So, it is easier to follow rules when we know that they are serving a purpose, that they make sense. And perhaps all rules are implemented thinking that they carry some universal value. That’s not always the case and even rules and laws that may make sense to some, may be experienced differently by others.

History is filled with disobedient people. In fact, many of them were pivotal to bring about eventual change. Acts of disobedience happen in cultural, religious, and political realms.

While searching for words of wisdom for this reading material, I found two prevalent themes: civil disobedience and strong encouragement to obedience. As you can see, I chose the quotes that mostly refer to the first one and ignored those that referred to the latter.

Many traditional and more dogmatic religions rely on the obedience of their followers, on the adherence to the doctrines and expected behaviors. Those who don’t can be cast out or repressed. Obedience, then, is necessary for some institutions’ survival. Obedience in this sense, places the survival of the institutions above the individuals. Acts of religious disobedience have been known for millennia and they continue to happen all the time at an individual level but still disrupting institutions like families and churches.

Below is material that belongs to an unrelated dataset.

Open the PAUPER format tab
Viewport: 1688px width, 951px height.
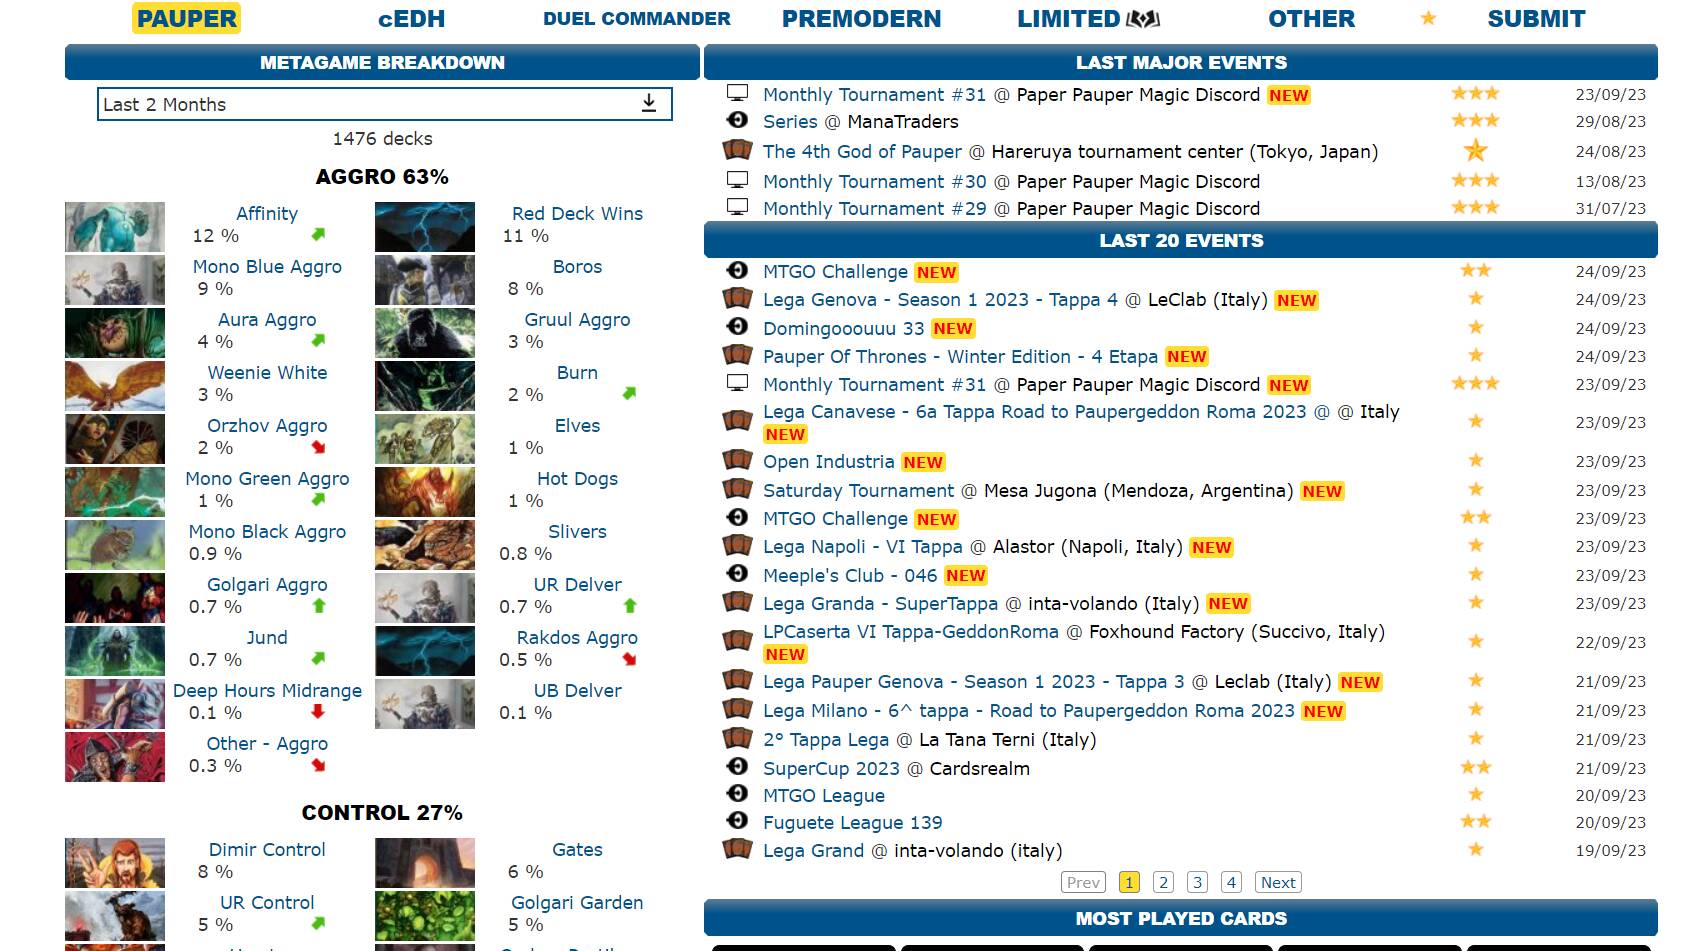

Civil disobedience occurs in the public sphere. It is disrupting for it threatens the comfort of the privileged and powerful. For example, this past week, a letter sent to high school students in Texas from their school circulated online. In it, the administration of the school threatened students with disciplinary action if they were to participate in walk-outs in solidarity with the Florida students who are demanding stricter regulations for gun ownership. That’s true for other students, but the threats of disciplinary action have not deterred students from showing off their dissatisfaction with the ongoing threat of violence in schools. In the walk-outs of these students we are currently witnessing a powerful act of disobedience led by our youth.

In short, disobedience occurs when an individual or a group of individuals perceive a dissonance between their beliefs and the expected compliance of the rules. There is something at their core that tells them that the rule they are expected to obey is wrong and that it goes against their understanding of justice and humanity. And so they proceed to break it. When disobedience happens in the name of the greater good, it has at its foundation a message of hope and inspiration. But it is never easy. Acts of disobedience that challenge the status quo affirm need of those who know that their survival depends on their ability to live their truth.

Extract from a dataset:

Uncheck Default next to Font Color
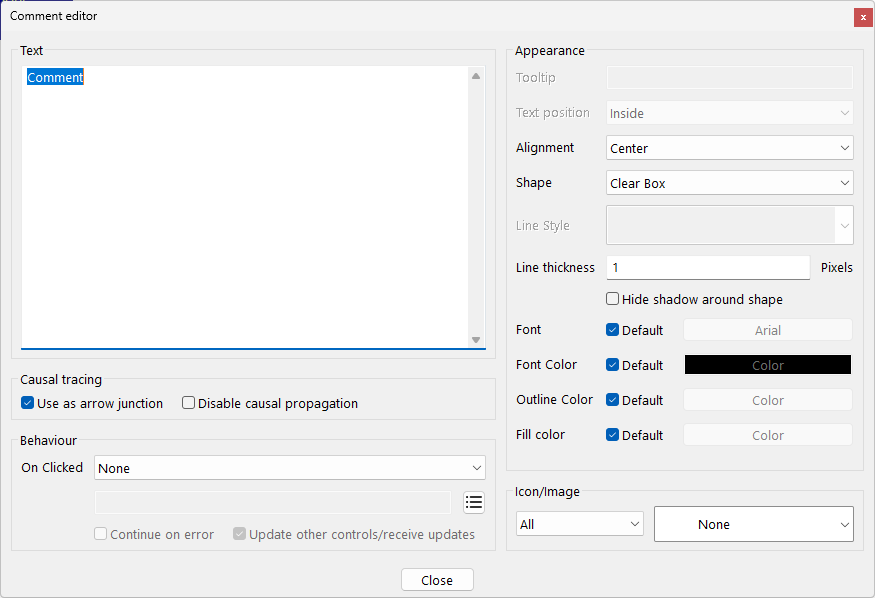This screenshot has height=598, width=875. coord(612,365)
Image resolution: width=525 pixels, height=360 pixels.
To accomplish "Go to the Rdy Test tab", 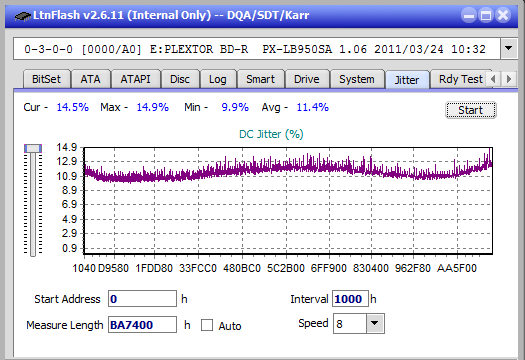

Suggested Questions for Discussion

1.Do you have a favorite story of disobedience?

2.Have you ever challenged a rule you were expected to obey?

3.Is there something in your own set of values that calls you now to an act of disobedience?

Silence: You may take a minute of silence to reflect on the group’s session.

Gratitude: Share 1-2 things that have been meaningful to you from this session

Extinguishing of the Chalice:

If we are neutral on situations of injustice then we have chosen the side of the oppressor (Desmond Tutu). So let us not be neutral.

Let us wrestle until we are living on the right side of history, wrestle until we overcome, until we make hell into beloved community, until we are given a new name. Let us be hungry for Peace and worthy of the blessing.